He leído con mucho interés el artículo de Chesterton “El restablecimiento de la filosofía ¿por qué?” publicado por el Consejo Editorial de Know Square en esta misma plataforma y la primera reflexión que me ha provocado es su actualidad –salvando, como es lógico, algunos rasgos distintivos de la personalidad del autor y su época- un siglo después. En efecto, hoy, tal vez más que nunca, el discurso dominante nos insta a ser prácticos, a dejar de pensar en pájaros y flores, a actuar con pragmatismo para sobrevivir en este mundo convulso. Pero, ¿qué oculta, hoy como ayer, este discurso?

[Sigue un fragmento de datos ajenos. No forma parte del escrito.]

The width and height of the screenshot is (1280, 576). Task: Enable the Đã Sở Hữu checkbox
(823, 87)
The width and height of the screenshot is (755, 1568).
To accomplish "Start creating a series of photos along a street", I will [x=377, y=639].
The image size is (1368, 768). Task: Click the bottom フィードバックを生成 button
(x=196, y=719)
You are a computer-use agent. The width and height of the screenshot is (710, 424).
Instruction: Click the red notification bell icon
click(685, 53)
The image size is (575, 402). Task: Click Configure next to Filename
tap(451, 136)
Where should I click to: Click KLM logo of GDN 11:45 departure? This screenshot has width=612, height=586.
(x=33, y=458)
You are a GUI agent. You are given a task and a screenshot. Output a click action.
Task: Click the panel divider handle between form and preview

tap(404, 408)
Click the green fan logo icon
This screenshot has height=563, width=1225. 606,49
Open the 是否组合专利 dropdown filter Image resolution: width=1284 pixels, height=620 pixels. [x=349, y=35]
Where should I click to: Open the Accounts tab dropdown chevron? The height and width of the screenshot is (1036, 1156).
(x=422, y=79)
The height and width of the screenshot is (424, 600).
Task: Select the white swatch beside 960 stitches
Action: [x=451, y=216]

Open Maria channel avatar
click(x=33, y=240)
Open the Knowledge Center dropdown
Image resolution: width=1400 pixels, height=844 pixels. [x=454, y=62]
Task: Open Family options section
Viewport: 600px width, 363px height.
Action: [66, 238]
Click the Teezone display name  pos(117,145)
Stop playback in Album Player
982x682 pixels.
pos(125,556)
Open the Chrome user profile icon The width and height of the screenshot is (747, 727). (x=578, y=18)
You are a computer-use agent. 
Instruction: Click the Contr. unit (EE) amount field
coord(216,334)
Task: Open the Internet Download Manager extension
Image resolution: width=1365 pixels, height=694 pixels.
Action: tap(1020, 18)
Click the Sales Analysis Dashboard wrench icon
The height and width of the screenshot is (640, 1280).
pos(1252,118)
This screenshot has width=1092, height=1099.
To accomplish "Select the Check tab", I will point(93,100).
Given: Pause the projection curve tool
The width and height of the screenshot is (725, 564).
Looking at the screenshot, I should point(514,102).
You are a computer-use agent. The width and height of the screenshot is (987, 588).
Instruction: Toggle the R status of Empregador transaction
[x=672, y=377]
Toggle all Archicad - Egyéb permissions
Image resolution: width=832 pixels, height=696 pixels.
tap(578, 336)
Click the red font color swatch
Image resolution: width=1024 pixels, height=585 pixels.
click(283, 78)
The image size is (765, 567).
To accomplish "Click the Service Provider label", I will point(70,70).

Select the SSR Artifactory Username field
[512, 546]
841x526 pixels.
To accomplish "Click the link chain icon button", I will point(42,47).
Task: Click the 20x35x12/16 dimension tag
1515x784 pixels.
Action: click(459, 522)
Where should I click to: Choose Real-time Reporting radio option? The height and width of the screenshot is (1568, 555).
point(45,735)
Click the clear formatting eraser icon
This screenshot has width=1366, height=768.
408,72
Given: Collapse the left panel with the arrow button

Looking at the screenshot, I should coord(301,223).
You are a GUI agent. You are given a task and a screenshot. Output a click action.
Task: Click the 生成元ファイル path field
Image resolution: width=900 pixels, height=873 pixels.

La llamada a ser prácticos implica el recurso a la repetición, a reproducir lo existente, a no cuestionarlo. En la medida en que renunciamos a la interpretación, a la conceptualización, estamos condenados a vagar en más de lo mismo sin ser capaces de encontrar sentido, significado. Y, en consecuencia, a la impotencia frente a lo establecido, frente a lo ordenado como una segunda naturaleza que nos determina. Pero, ¿qué es lo que queda velado en este llamamiento? Sencillamente, la naturaleza del Poder.
Esto no es, ni mucho menos, nuevo en la historia: El nacimiento de la filosofía (y, con ella, de nuestra cultura) en Grecia ya representó un desafío a los dioses a través de la potencia de constituir conceptos de los hombres. Pero no podemos olvidar las milenarias etapas en las que la humanidad ha estado atrapada por la sobredeterminación de las religiones y de los poderes soberanos derivados: sólo tenía sentido el pragmatismo, ya que el sentido estaba predeterminado; en consecuencia, la labor del ser consistía en adaptarse a lo ordenado con la esperanza de otra vida en la Eternidad.
El problema que subyace al debate de lo práctico frente a lo teórico (o, más exactamente, a lo filosófico en su sentido más genuino) es, precisamente, que el rostro del Poder no debe ser desvelado (como el nombre de Dios no debe ser pronunciado, es el Innombrable): su “naturaleza” debe permanecer oculta a los ojos de los súbditos. Nada de extraño tiene, pues, que la quema de libros y, eventualmente, de sus autores, esté inscripta en nuestra tradición cultural con evidente arraigo.
Y este fenómeno es, si cabe, mucho más evidente en las corrientes dominantes del management moderno (con algunas honrosas excepciones): la apelación al pragmatismo [1] para obtener resultados excluye cualquier consideración teórica sólida en torno a la lógica que subyace al sistema. Esta se considera cuasinatural, como un dato ya establecido desde siempre y para siempre, por lo que no cabe más que girar en torno a ella. ¿Cómo, si no, cabe preguntarnos, hemos podido desembocar en esta situación crítica de emergencia planetaria?
Esta impotencia teórica para indagar en la lógica que subyace al sistema y a sus discursos tiene un cierto correlato en la muy frecuente apelación al pensamiento sistémico como solución universal. Es decir, no se cuestiona la lógica que sustenta al sistema, sino que se trata de modificar sus componentes (parcialmente) para ver si así puede funcionar más armónicamente: ahí se inscriben multitud de modas del management como, entre otras muchas, la calidad total, el liderazgo, la gestión del conocimiento, la inteligencia emocional, etc.
Ya Gödel demostró, refiriéndose a las matemáticas, la incompletud de todo sistema lógico: siempre hay un axioma que no puede ser demostrado, y que, en consecuencia, puede ser falso. En efecto, todo sistema contiene alguna brecha, o, más exactamente, algo excesivo que no puede contener y que tiende a transformarlo en su manifestación (nótese que, de otra forma, el sistema giraría eternamente sobre sí mismo).
Pero este exceso, precisamente por serlo, permanece como un punto ciego de la lógica del sistema; no es visto y, por tanto, no puede ser ni integrado ni explicado. Y, sin embargo, como el axioma no demostrable, y precisamente por ello, está produciendo las contradicciones del sistema y, por tanto, la explicación oculta de sus transformaciones.
Así, el orgulloso pragmático no es consciente de que está guiado por una lógica que no puede interpretar y que, en consecuencia, le hace dependiente de algo ajeno, de un Amo fantasmagórico; pero, peor aún, tampoco puede ser consciente de que esa lógica presenta fallas que él no puede entender, pero que se encarnarán en su fervor pragmático como frustración sin posible explicación.
[1] No es, pues, nada extraño que gurús norteamericanos de las últimas décadas, como Tom Peters o Gary Hamel, entre otros, sean fundamentalmente descriptivistas.